A word-for-word transcription of the data below is required.

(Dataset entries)
[Start of Attachment]

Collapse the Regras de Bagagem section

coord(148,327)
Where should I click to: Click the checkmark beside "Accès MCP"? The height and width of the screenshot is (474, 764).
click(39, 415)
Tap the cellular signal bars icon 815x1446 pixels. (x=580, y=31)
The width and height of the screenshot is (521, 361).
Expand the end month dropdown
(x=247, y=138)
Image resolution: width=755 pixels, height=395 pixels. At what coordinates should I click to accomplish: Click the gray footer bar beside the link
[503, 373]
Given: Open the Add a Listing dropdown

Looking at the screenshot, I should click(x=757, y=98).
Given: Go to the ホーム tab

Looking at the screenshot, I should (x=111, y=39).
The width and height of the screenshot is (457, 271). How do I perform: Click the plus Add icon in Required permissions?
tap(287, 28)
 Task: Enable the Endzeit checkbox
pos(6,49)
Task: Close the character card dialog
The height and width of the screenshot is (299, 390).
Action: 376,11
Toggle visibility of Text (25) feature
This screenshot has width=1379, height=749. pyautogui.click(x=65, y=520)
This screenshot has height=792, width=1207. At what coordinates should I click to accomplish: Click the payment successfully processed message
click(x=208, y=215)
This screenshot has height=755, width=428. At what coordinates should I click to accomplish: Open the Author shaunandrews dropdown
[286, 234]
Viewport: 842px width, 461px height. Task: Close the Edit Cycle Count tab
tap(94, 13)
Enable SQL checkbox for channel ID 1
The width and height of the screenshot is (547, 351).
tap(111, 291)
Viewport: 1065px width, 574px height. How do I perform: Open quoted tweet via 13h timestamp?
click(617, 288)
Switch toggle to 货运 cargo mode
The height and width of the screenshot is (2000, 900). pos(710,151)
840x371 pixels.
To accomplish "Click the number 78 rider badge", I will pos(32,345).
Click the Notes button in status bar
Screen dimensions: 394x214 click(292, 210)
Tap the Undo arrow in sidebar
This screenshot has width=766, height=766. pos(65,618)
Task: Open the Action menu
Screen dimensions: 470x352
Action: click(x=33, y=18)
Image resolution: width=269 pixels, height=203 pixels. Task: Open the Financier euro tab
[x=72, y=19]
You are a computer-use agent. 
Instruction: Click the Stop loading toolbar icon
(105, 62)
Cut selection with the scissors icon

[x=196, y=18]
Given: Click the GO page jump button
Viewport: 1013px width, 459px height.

[End of Attachment]

▶ **PROBLEM SOLUTION**
Collapse the Regras de Bagagem section

coord(148,327)
Where should I click to: Click the checkmark beside "Accès MCP"? The height and width of the screenshot is (474, 764).
click(39, 415)
Tap the cellular signal bars icon 815x1446 pixels. (x=580, y=31)
The width and height of the screenshot is (521, 361).
Expand the end month dropdown
(x=247, y=138)
Image resolution: width=755 pixels, height=395 pixels. At what coordinates should I click to accomplish: Click the gray footer bar beside the link
[503, 373]
Given: Open the Add a Listing dropdown

Looking at the screenshot, I should click(x=757, y=98).
Given: Go to the ホーム tab

Looking at the screenshot, I should (x=111, y=39).
The width and height of the screenshot is (457, 271). How do I perform: Click the plus Add icon in Required permissions?
tap(287, 28)
 Task: Enable the Endzeit checkbox
pos(6,49)
Task: Close the character card dialog
The height and width of the screenshot is (299, 390).
Action: 376,11
Toggle visibility of Text (25) feature
This screenshot has width=1379, height=749. pyautogui.click(x=65, y=520)
This screenshot has height=792, width=1207. At what coordinates should I click to accomplish: Click the payment successfully processed message
click(x=208, y=215)
This screenshot has height=755, width=428. At what coordinates should I click to accomplish: Open the Author shaunandrews dropdown
[286, 234]
Viewport: 842px width, 461px height. Task: Close the Edit Cycle Count tab
tap(94, 13)
Enable SQL checkbox for channel ID 1
The width and height of the screenshot is (547, 351).
tap(111, 291)
Viewport: 1065px width, 574px height. How do I perform: Open quoted tweet via 13h timestamp?
click(617, 288)
Switch toggle to 货运 cargo mode
The height and width of the screenshot is (2000, 900). pos(710,151)
840x371 pixels.
To accomplish "Click the number 78 rider badge", I will pos(32,345).
Click the Notes button in status bar
Screen dimensions: 394x214 click(292, 210)
Tap the Undo arrow in sidebar
This screenshot has width=766, height=766. pos(65,618)
Task: Open the Action menu
Screen dimensions: 470x352
Action: click(x=33, y=18)
Image resolution: width=269 pixels, height=203 pixels. Task: Open the Financier euro tab
[x=72, y=19]
You are a computer-use agent. 
Instruction: Click the Stop loading toolbar icon
(105, 62)
Cut selection with the scissors icon

[x=196, y=18]
Given: Click the GO page jump button
Viewport: 1013px width, 459px height.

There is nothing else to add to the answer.